Dans la presse
Médiatiser la menace d'attentat souhaitable, mais à manier avec prudence PARIS, 5 oct 2010 (AFP) - La médiatisation par le gouvernement des menaces d'attentats visant la France est souhaitable, à condition d'être maniée avec prudence, au nom du "principe de précaution" ou pour "déstabiliser" les éventuels groupes préparant des actions, jugent des experts.
"Oui, il existe actuellement en Europe et en France une menace terroriste. Cette menace il ne faut ni la surestimer ni la sous-estimer", a martelé mardi le ministre de l'Intérieur, Brice Hortefeux. "Notre rôle, c'est d'informer sans alarmer et notre devoir est de ne pas exagérer et ne pas non plus être dans le déni de réalité", a-t-il répété.
Depuis que le patron de la Direction centrale du Renseignement intérieur, Bernard Squarcini a évoqué cette menace le 11 septembre, les messages officiels se succèdent et vont tous dans le même sens : la France est une cible.
Mais les alertes à la bombe infondées se sont multipliées, notamment à Paris, et plusieurs responsables politiques ont critiqué cette médiatisation.

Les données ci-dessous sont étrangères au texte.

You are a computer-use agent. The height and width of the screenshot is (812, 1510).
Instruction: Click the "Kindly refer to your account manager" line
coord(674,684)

L'ancien Premier ministre Dominique de Villepin a déploré "une stratégie de la tension", la socialiste Ségolène Royal a jugé qu'elle relevait d'une "part de mise en scène", la responsable du Front national Marine le Pen évoquant une "diversion".

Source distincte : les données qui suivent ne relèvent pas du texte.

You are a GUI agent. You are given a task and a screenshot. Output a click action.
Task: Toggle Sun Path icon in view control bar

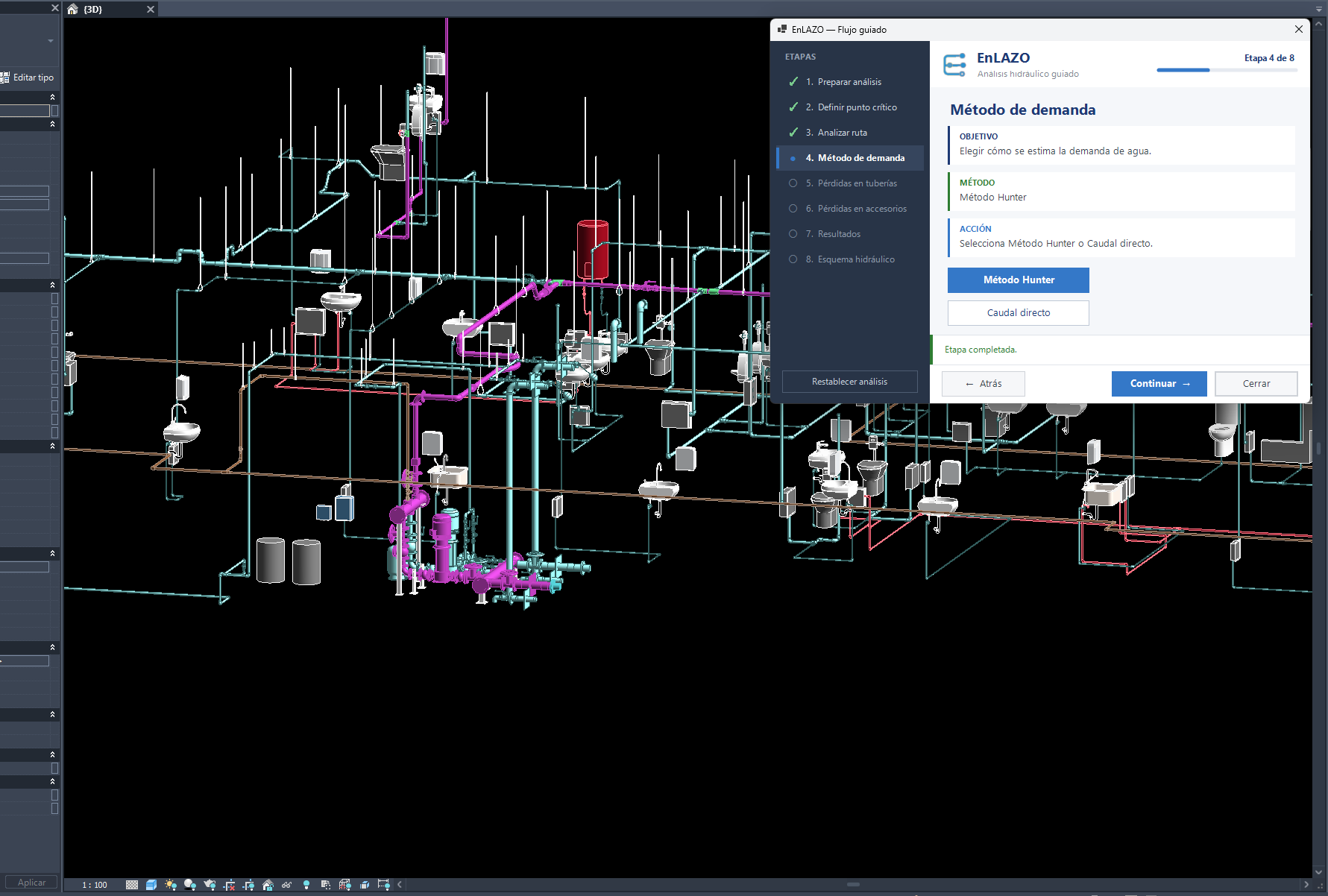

Ces prises de position politiques sont "irresponsables", tranche Christophe Naudin, criminologue et universitaire à Paris II, qui estime "déraisonnable de mettre en doute les renseignements du contre-espionnage".
Pour des experts interrogés par l'AFP, les autorités n'ont pas vraiment d'alternative.
"Imaginez un seul instant que le gouvernement n'ait rien dit et qu'il y ait un attentat, il serait immédiatement taxé d'avoir caché des choses", argumente le criminologue Alain Bauer. "On ne s'adresse pas aux terroristes, poursuit-il. C'est uniquement le principe de précaution qui joue" à l'égard de l'opinion publique.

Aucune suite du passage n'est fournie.